Documentation for runtime

nurainir edited this page Feb 23, 2012 · 2 revisions

Runtime Documentation

Runtime Overview

Input

The Runtime has four following inputs :

  • Link specification : The link specification is in the XML format which is obtained from Console.

  • Blacklist file : The list of specification title which are failed or you do not wish it to run due to special reason. Every title is separated by new line.

  • Void template (voidtmpl) file The template VOID file for easy modifying in the future. It contains the key of parameters are punctuated by **.

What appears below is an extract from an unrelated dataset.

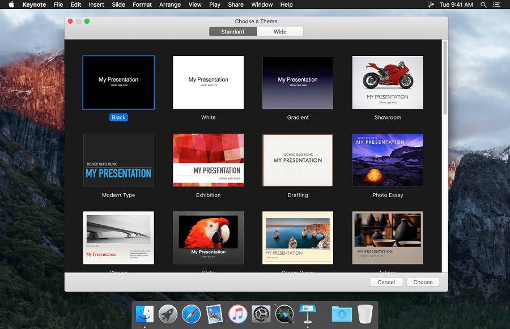510x329 pixels.
Task: Open the Keynote application menu
Action: (34, 5)
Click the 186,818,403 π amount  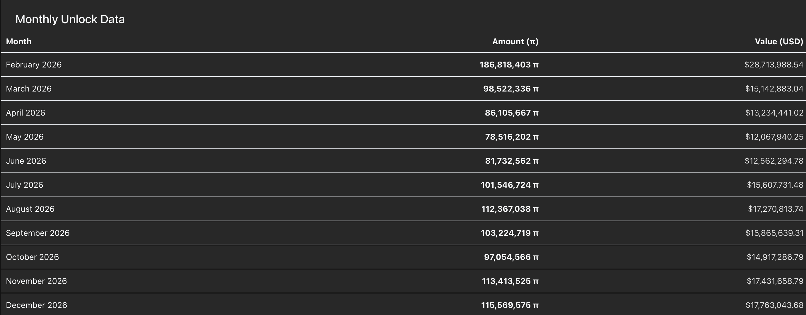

    • **source** : dataset source parameter.
    • **newprefix** : new prefix has to be added
    • **target** : dataset target parameter.
    • **linksetname** : Linkset name parameter.
    • **linktype** : linkset predicate parameter.
    • **triples** : the number of triples generated parameter.
    • **datadump** : the path of linkset parameter.
    • **linksetcreatedtime** : the time linkset is generated parameter.
    • **specauthor** : the author of specification file parameter.
    • **speccreatedtime** : the time specification file created parameter.
    • **specretrievedtime** : the time specification file retrieved parameter.
    • **specURL** : the URL of specification parameter.
    • **consolehost** : the URL of console host parameter.
  • Configuration could be provided as file or command line.

    • REQUIRED
      • HADOOP_PATH : path of hadoop, is required to run SILK and HDFS
      • LATC_CONSOLE_HOST : the URL of console that provides SILK Specification file
      • RESULTS_HOST : the URL of host for storing the linkset generated
      • API_KEY : the URL of host for storing the linkset generated
    • OPTIONAL
      • HDFS_USER : the user who has privilege access to read and write on Hadoop Distributed FileSystem. Default : running username in the shell
      • LINKS_FILE_STORE : the name of file for storing links generated. The links is produced in N-Triples format. Default : link.nt
      • RESULT_LOCAL_DIR : the path of result directory. Default : results
      • SPEC_FILE : the specification file name. Default : spec.xml
      • VOID_FILE : the void file name that contains declaration of dataset and linkset.

Process

Runtime Process

Runtime initialises the parameter from the command line or configuration file. The first task is checking whether the console host is live or not. If it is not down, runtime loads the blacklist file for getting the specification file that must be ignore during the running process and then it fetches all specification file in the console server and classifies which SILK spec is not in the black list in one group. After obtaining SILK parameter from parsing each file process, it tests SPARQL endpoint and HDFS server. It one of them can not be accessed, the process is terminated. If so, it executes SILK afterwards. All generating LinkSet are merged in one local file and the VOID that described the linkset is written afterwards. Lastly, it submit report to console regarding the running process and VOID file to MDS.

Output

The output of runtime are linkset, VOID and report. The linkset and VOID are located at result host. The VOID declares linkset and dataset. The void:Linkset is taken from concatenation of source dataset and target dataset. For example, let dbpedia and imdb as source and target dataset, the linkset should be dbpedia2imdb. The example of VOID is available in here.

There are two kinds of report, success and failed. The success report submit how many links are generated as well as the URL of result host. The failed report mentions the reason why job could not generate links such as SPARQL End Point down or Time Out, HDSF problem and Invalid XML.